Starting at the item with the line "Given: Open Google Lens image search icon" and continuing through the last item, write those lines out again with "icon" replaced by "button" and everything else unchanged, leaving out the pictures.

>> begin Entries shown

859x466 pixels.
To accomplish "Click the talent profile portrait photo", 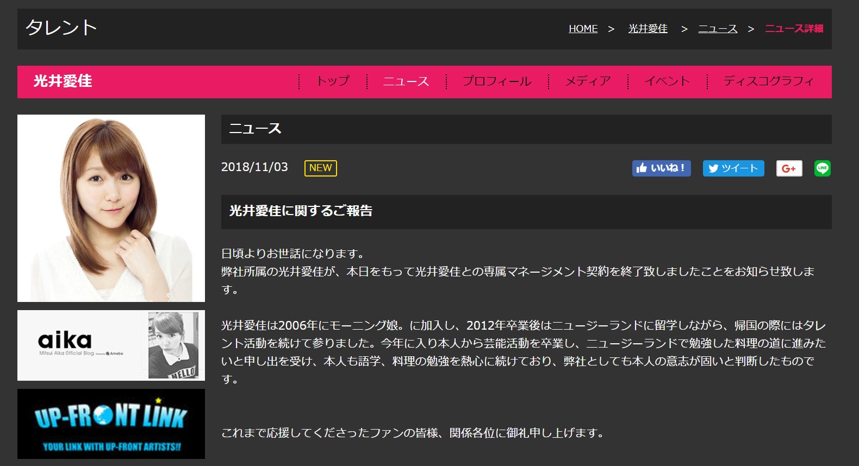I will click(111, 208).
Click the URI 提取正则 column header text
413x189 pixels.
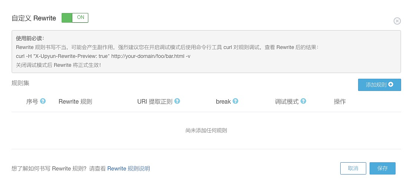click(155, 101)
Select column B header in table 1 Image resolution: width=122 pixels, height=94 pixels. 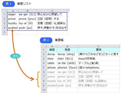point(27,11)
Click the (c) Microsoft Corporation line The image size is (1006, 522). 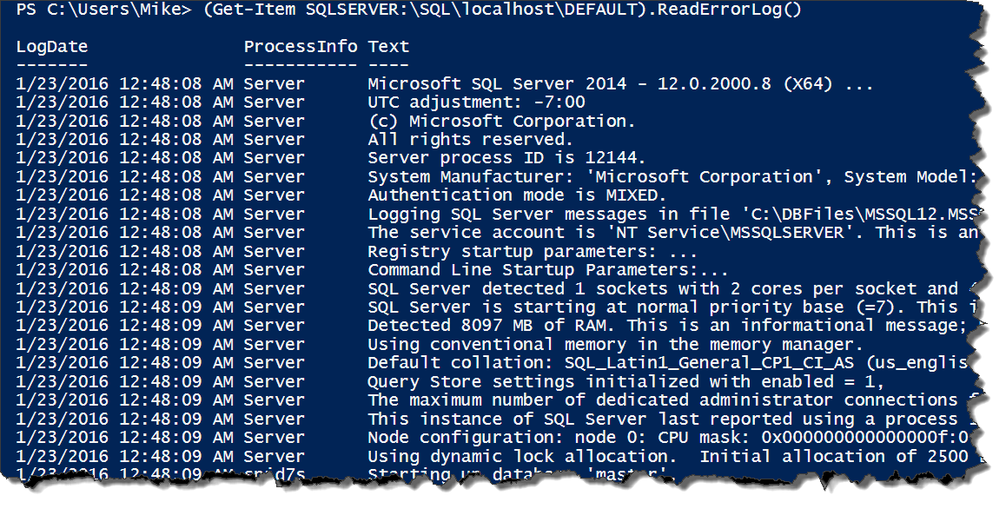click(502, 122)
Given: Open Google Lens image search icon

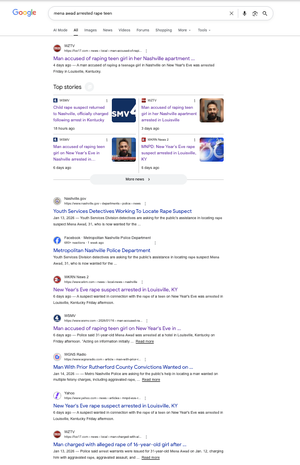Looking at the screenshot, I should [255, 14].
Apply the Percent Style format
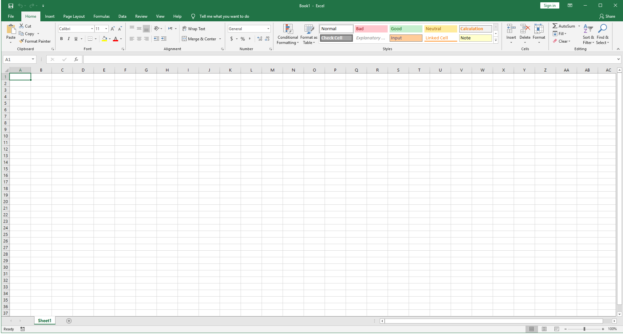 pos(243,39)
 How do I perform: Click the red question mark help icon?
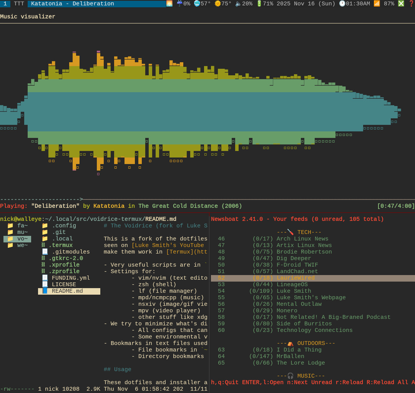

>> end Entries shown

Expected answer:
Given: Open Google Lens image search button

Looking at the screenshot, I should [255, 14].
Apply the Percent Style format
 pos(243,39)
 How do I perform: Click the red question mark help button?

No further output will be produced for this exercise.